Text:
-.-.-

Dresden - Der Film beginnt mit Szenen, die aussehen, wie aus den 60er Jahren – ein Familienfest, lachende Kinder, alles in der Schmalfilmästhetik vergangener Zeiten. „Früher hieß es ja immer, normal wär‘ irgendwie langweilig“, sagt eine Stimme aus dem Off. Dann wechselt die Szene: Eine ausgestorbene Innenstadt in der Pandemie, eine Klimaschützerin, Ausschreitungen beim G20-Gipfel. Die Stimme fragt: „Aber heute – ist nicht normal das, was uns fehlt?“ So fängt er an, der Spot für die Kampagne, mit der die AfD in den Bundestag ziehen möchte.
Für Meuthen sind die Grünen der Hauptgegner
Aber am Samstagmittag, der Parteitag ist da gerade zwei Stunden alt, zeigt die AfD, wie sie sich professionalisiert hat. Der Streit um Personen wird abgeräumt. Die Spitzenkandidaten soll die Basis wählen, der Abwahlantrag schafft es mit knapper Mehrheit nicht auf die Tagesordnung. Dafür schafft es Meuthen, die Delegierten in seiner Begrüßungsrede einzustimmen.
Er nennt die Grünen als Hauptgegner, da CDU und SPD „inhaltlich so am Ende“ seien, dass sich die Befassung nicht lohne. Gleichzeitig greift er vor allem die CDU an – und nutzt deren einstigen Wahlslogan „Freiheit statt Sozialismus“. Dies sei die eigentliche Wahl, vor der das Land stehe. „Freiheit, dafür stehen wir, die AfD, und Sozialismus, dafür steht die Partei der Grünen“, sagt Meuthen. Er mahnt seine Partei zur Einigkeit. Dabei hat er noch etwas anderes als die Bundestagswahl im Blick. Anfang Juni wird in Sachsen-Anhalt gewählt, die AfD könnte hier erstmals stärkste Kraft werden.
Das Wahlprogramm ist radikaler als der Leitantrag
Das klingt nach Geschlossenheit. Der Richtungskampf allerdings spielt sich an anderer Stelle ab. Nach langen Debatten verabschiedet die Partei ein Wahlprogramm, das an vielen Stellen deutlich radikaler ist als der Leitantrag. Die Partei spricht sich für den Austritt aus der Europäischen Union aus – weder eine Gegenrede Meuthens noch eine des Ehrenvorsitzenden Alexander Gaulands können die Delegierten davon abhalten. Einer der Fürsprecher der Austrittsforderung ist der Vorsitzende des Haushaltsausschusses im Bundestag, Peter Boehringer.

-.-.-

Aufgaben:
- A) Übertragen Sie diesen Satz aus dem Text über den AfD-Parteitag ins Englische: „Die Partei spricht sich für den Austritt aus der Europäischen Union aus – weder eine Gegenrede Meuthens noch eine des Ehrenvorsitzenden Alexander Gaulands können die Delegierten davon abhalten.“
- B) Fassen Sie den Absatz aus dem Text über den AfD-Parteitag, der mit „Er nennt die Grünen als Hauptgegner“ beginnt, als Stichpunktliste zusammen, ohne seine wesentlichen Fakten auszulassen.
- C) Führen Sie den Text über den AfD-Parteitag in Dresden im Anschluss an seinen letzten Satz weiter.

-.-.-

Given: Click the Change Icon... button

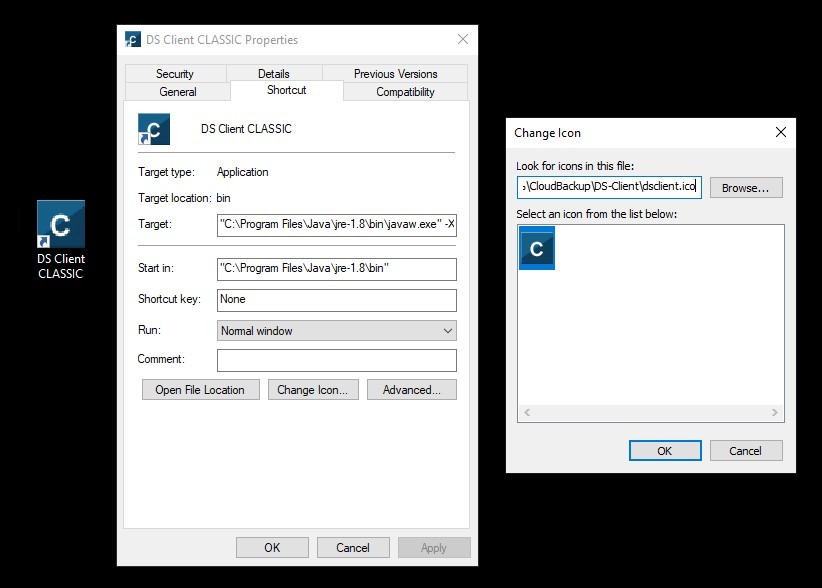Looking at the screenshot, I should pos(312,390).
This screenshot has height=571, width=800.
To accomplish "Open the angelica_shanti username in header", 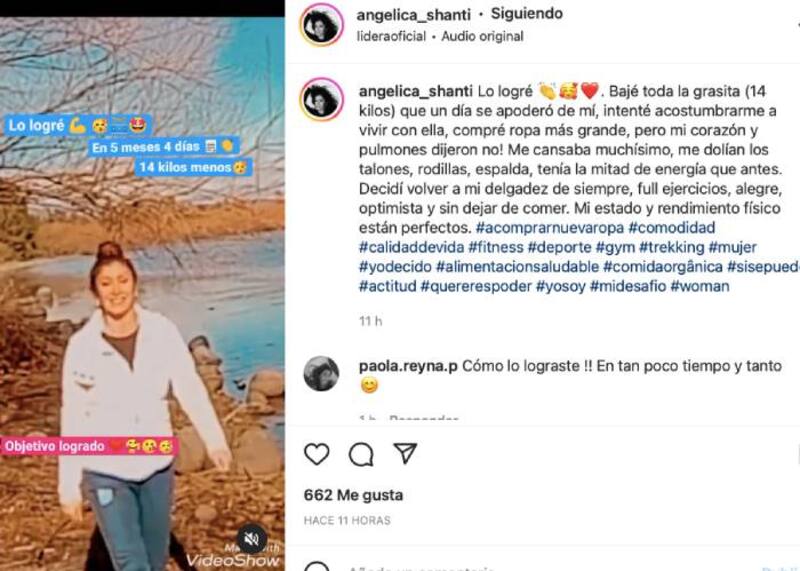I will pyautogui.click(x=413, y=15).
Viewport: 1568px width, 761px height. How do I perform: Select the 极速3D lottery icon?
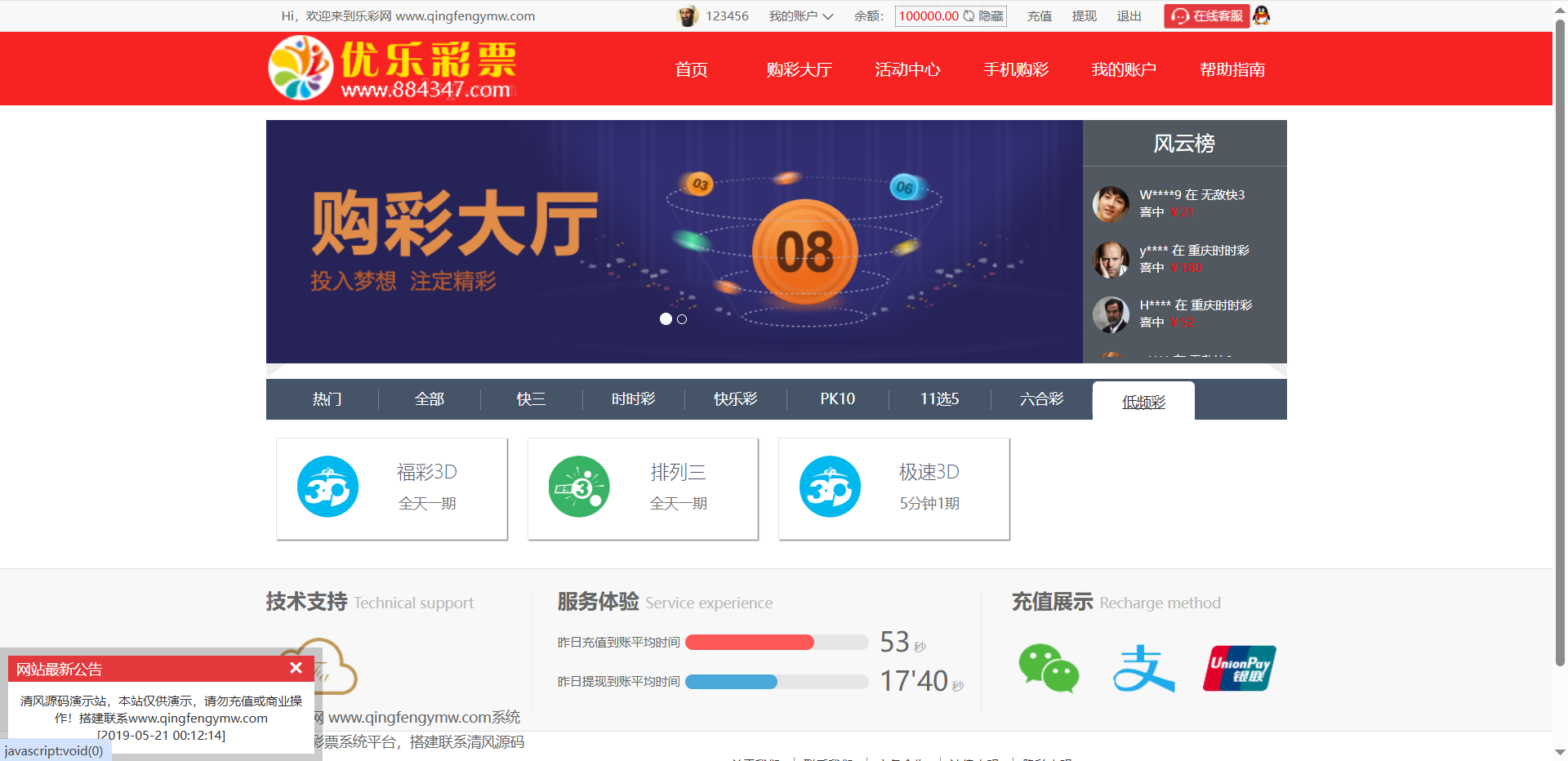pyautogui.click(x=830, y=487)
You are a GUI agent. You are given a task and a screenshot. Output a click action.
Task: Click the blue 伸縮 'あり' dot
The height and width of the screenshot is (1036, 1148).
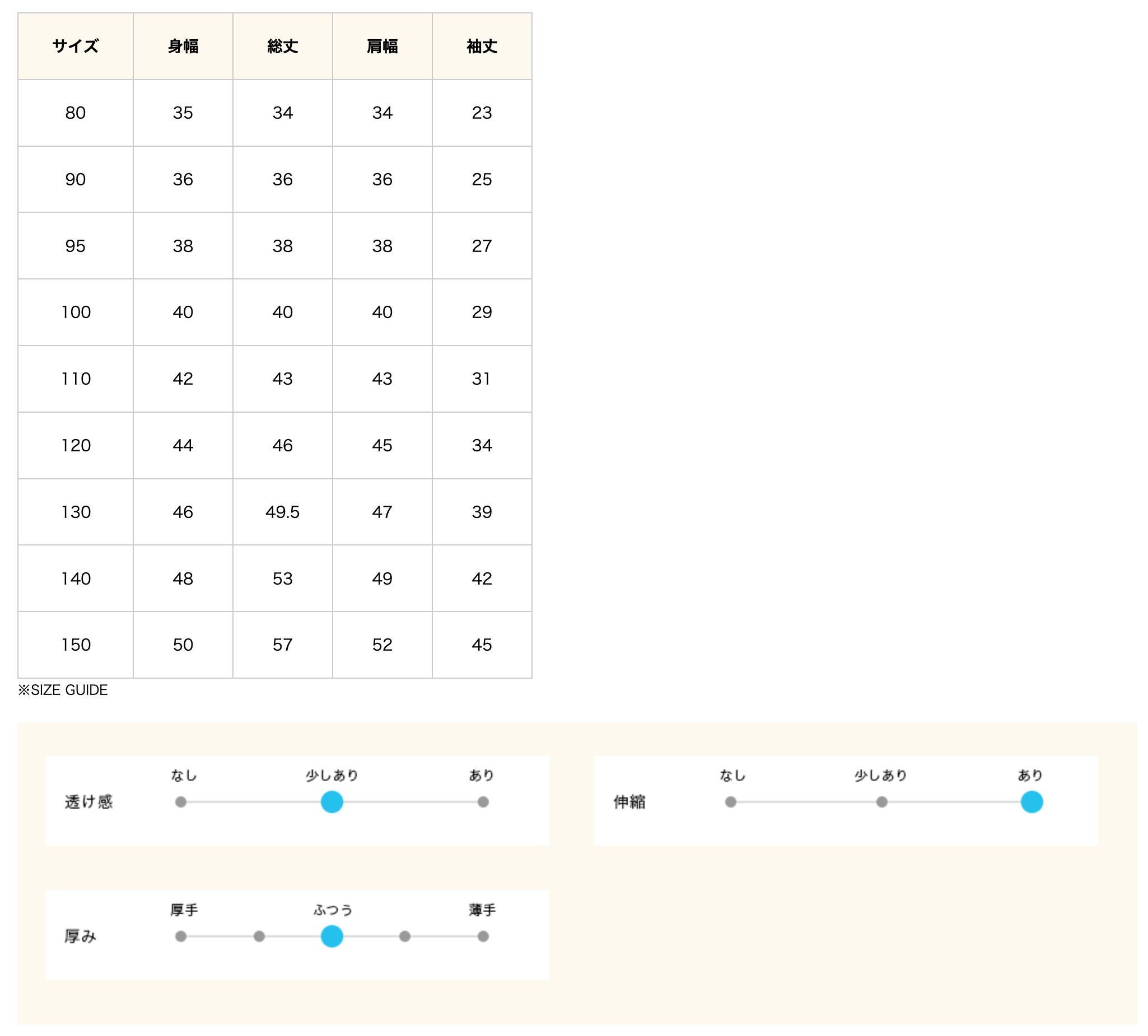coord(1032,802)
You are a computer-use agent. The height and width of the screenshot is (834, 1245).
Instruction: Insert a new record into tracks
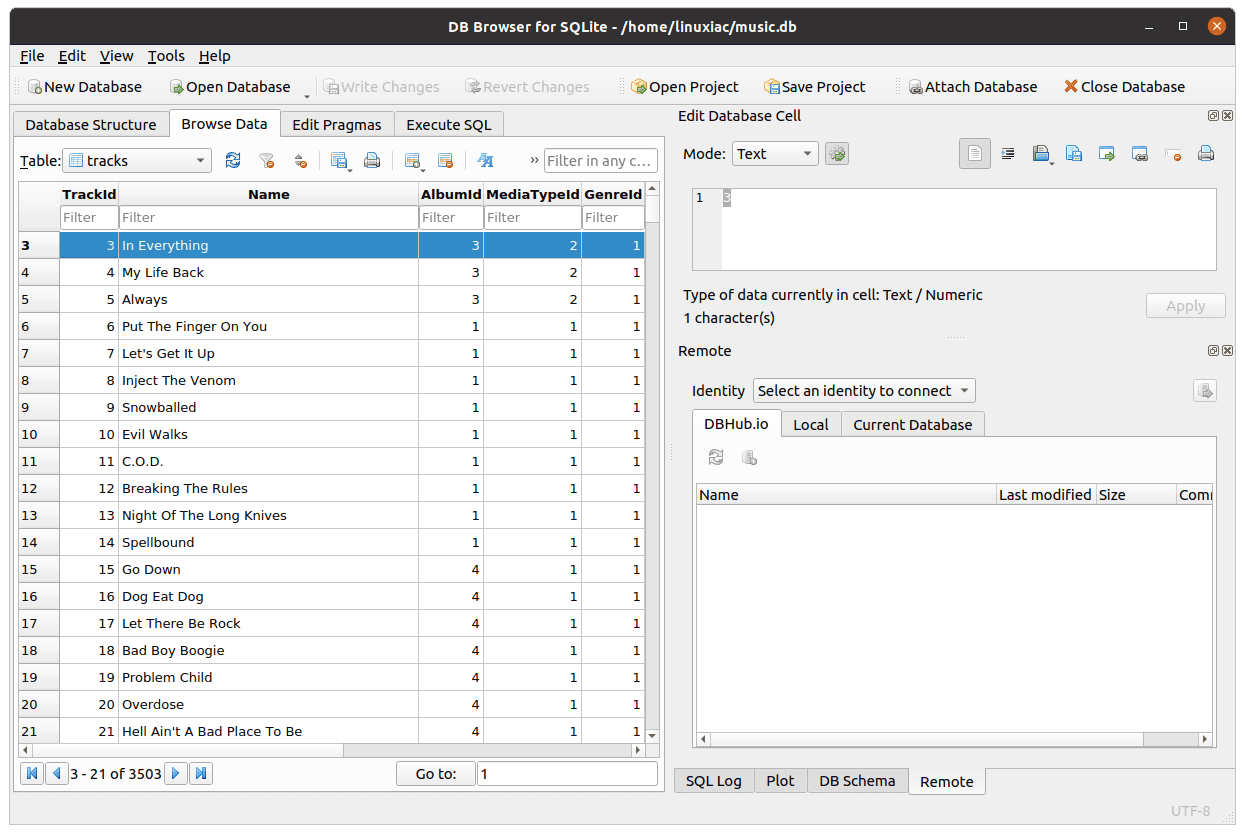coord(412,160)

-.-.-

Lösungen:
- A) The party comes out in favor of leaving the European Union – neither a speech against it by Meuthen nor one by honorary chairman Alexander Gauland can stop the delegates.

- B)
- Meuthen nennt die Grünen als Hauptgegner, weil CDU und SPD „inhaltlich so am Ende“ seien, dass sich eine Befassung mit ihnen nicht lohne.
- Zugleich greift er vor allem die CDU an und verwendet deren früheren Wahlslogan „Freiheit statt Sozialismus“.
- Dies sei die eigentliche Wahl für das Land: Die AfD stehe für Freiheit, die Grünen stünden für Sozialismus.
- Er mahnt seine Partei zur Einigkeit.
- Dabei hat er auch die Wahl in Sachsen-Anhalt Anfang Juni im Blick, bei der die AfD erstmals stärkste Kraft werden könnte.

- C)
Auch der migrationspolitische Kurs wird von den Delegierten noch verschärft, auch qualifizierte Einwanderung soll stark eingeschränkt werden. Warnungen, man zeige sich hier angesichts des Fachkräftemangels als ahnungslos, werden niederargumentiert. Es setzt sich die Formulierung durch, der „sogenannte Fachkräftemangel“ sei ein „konstruktives Narrativ der Industrie- und Wirtschaftsverbände sowie anderer Lobbyvereine“. Auch der Familiennachzug wird komplett abgelehnt – gegen die Mahnung, man sei eine Familienpartei.
Björn Höcke agiert, wenn er Mehrheiten drehen kann
Einer der Protagonisten des Radikalisierungskurses: Björn Höcke. Immer wieder tritt der extrem rechte Thüringer Landeschef ans Mikrofon, warnt mal vor einer „kulturellen Kernschmelze“ durch Zuwanderung und votiert für eine Abschaffung des Verfassungsschutzes. Leidenschaftlich setzt er sich auch für eine Corona-Resolution ein, mit welcher die Partei nahe ans Protestmilieu gegen alle Pandemiemaßnahmen heranrückt: Die AfD verlangt darin im Prinzip komplette Freiwilligkeit bei allen Schutzmaßnahmen. Höcke spricht in einem Interview mit dem ZDF dazu von einer „herbeigetesteten Pandemie“. Der führende Kopf des ultrarechten Parteiflügels ist bei diesem Parteitag präsenter denn je. Er agiert, wo er damit rechnen kann, Mehrheiten zu drehen.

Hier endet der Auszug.